New Zealand to ban cigarettes for future generations .

New Zealand to ban cigarettes for future generations .

New Zealand has announced it will outlaw smoking for the next generation, so that those who are aged 14 and under today will never be legally able to buy tobacco.

New legislation means the legal smoking age will increase every year, to create a smoke-free generation of New Zealanders, associate health minister Dr Ayesha Verrall said on Thursday.

“This is a historic day for the health of our people,” she said.

The government announced the rising age alongside other measures to make smoking unaffordable and inaccessible, to try to reach its goal of making the country entirely smoke-free within the next four years. Other measures include reducing the legal amount of nicotine in tobacco products to very low levels, cutting down the shops where cigarettes could legally be sold, and increasing funding to addiction services. The new laws will not restrict vape sales.

“We want to make sure young people never start smoking so we will make it an offence to sell or supply smoked tobacco products to new cohorts of youth. People aged 14 when the law comes into effect will never be able to legally purchase tobacco,” Verrall said.
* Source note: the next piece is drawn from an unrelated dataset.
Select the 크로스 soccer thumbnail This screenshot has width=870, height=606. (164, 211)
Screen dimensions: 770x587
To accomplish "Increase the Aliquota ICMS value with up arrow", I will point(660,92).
The policies were welcomed by public health experts on Thursday. “New Zealand once again leads the world – this time with a cutting-edge smoke-free 2025 implementation plan – it’s truly a game changer,” said Dr Natalie Walker, director of the Centre for Addiction Research at University of Auckland.

The reduction of nicotine in cigarettes was a world first, said Chris Bullen, a public health professor. From a health perspective, “all my wishes have come true”, he said.

Smoking has already been widely replaced by vaping among teenage New Zealanders, and is also attracting many young people who would never have taken up smoking – according to surveying of 19,000 high school students this year, nearly 20% were vaping daily or several times a day, the majority with high nicotine doses. That’s compared to 3% of those aged 15-17 who smoked daily in 2018, or 13% who smoked a decade earlier.

The plan has come under criticism from some parties – the Act party has argued that reducing the nicotine in products will hit lower-income people hardest, who will have to buy more cigarettes and smoke more to access the same dose. Verrall said the very low levels required by the laws had been researched and proven to help people quit.